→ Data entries
* * *

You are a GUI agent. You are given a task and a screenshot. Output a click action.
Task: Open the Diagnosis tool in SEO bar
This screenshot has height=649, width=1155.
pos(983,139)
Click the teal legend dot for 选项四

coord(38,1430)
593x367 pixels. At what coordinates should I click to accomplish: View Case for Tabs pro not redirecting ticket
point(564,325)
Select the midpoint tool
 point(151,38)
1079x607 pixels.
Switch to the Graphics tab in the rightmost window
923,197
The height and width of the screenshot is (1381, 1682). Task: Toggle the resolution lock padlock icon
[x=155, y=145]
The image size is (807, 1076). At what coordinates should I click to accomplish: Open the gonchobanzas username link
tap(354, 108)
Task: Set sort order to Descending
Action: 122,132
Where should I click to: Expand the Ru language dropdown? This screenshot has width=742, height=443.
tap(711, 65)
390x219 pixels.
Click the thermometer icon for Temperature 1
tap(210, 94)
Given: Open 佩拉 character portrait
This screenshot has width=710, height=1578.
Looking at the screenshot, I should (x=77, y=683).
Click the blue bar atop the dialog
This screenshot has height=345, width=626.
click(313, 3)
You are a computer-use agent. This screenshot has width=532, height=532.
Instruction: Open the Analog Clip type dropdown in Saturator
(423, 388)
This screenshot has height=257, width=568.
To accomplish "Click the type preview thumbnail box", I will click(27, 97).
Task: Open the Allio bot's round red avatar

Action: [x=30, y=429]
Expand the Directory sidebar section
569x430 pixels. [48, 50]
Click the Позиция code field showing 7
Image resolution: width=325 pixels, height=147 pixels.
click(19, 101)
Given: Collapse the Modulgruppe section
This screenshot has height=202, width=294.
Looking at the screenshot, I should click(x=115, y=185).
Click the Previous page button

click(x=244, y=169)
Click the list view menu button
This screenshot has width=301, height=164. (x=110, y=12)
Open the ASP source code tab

* * *

→ ABOUT THIS EXERCISE
Exactly as given, restate all the lines above.

→ TASK SOLUTION
You are a GUI agent. You are given a task and a screenshot. Output a click action.
Task: Open the Diagnosis tool in SEO bar
This screenshot has height=649, width=1155.
pos(983,139)
Click the teal legend dot for 选项四

coord(38,1430)
593x367 pixels. At what coordinates should I click to accomplish: View Case for Tabs pro not redirecting ticket
point(564,325)
Select the midpoint tool
 point(151,38)
1079x607 pixels.
Switch to the Graphics tab in the rightmost window
923,197
The height and width of the screenshot is (1381, 1682). Task: Toggle the resolution lock padlock icon
[x=155, y=145]
The image size is (807, 1076). At what coordinates should I click to accomplish: Open the gonchobanzas username link
tap(354, 108)
Task: Set sort order to Descending
Action: 122,132
Where should I click to: Expand the Ru language dropdown? This screenshot has width=742, height=443.
tap(711, 65)
390x219 pixels.
Click the thermometer icon for Temperature 1
tap(210, 94)
Given: Open 佩拉 character portrait
This screenshot has width=710, height=1578.
Looking at the screenshot, I should (x=77, y=683).
Click the blue bar atop the dialog
This screenshot has height=345, width=626.
click(313, 3)
You are a computer-use agent. This screenshot has width=532, height=532.
Instruction: Open the Analog Clip type dropdown in Saturator
(423, 388)
This screenshot has height=257, width=568.
To accomplish "Click the type preview thumbnail box", I will click(27, 97).
Task: Open the Allio bot's round red avatar

Action: [x=30, y=429]
Expand the Directory sidebar section
569x430 pixels. [48, 50]
Click the Позиция code field showing 7
Image resolution: width=325 pixels, height=147 pixels.
click(19, 101)
Given: Collapse the Modulgruppe section
This screenshot has height=202, width=294.
Looking at the screenshot, I should click(x=115, y=185).
Click the Previous page button

click(x=244, y=169)
Click the list view menu button
This screenshot has width=301, height=164. (x=110, y=12)
Open the ASP source code tab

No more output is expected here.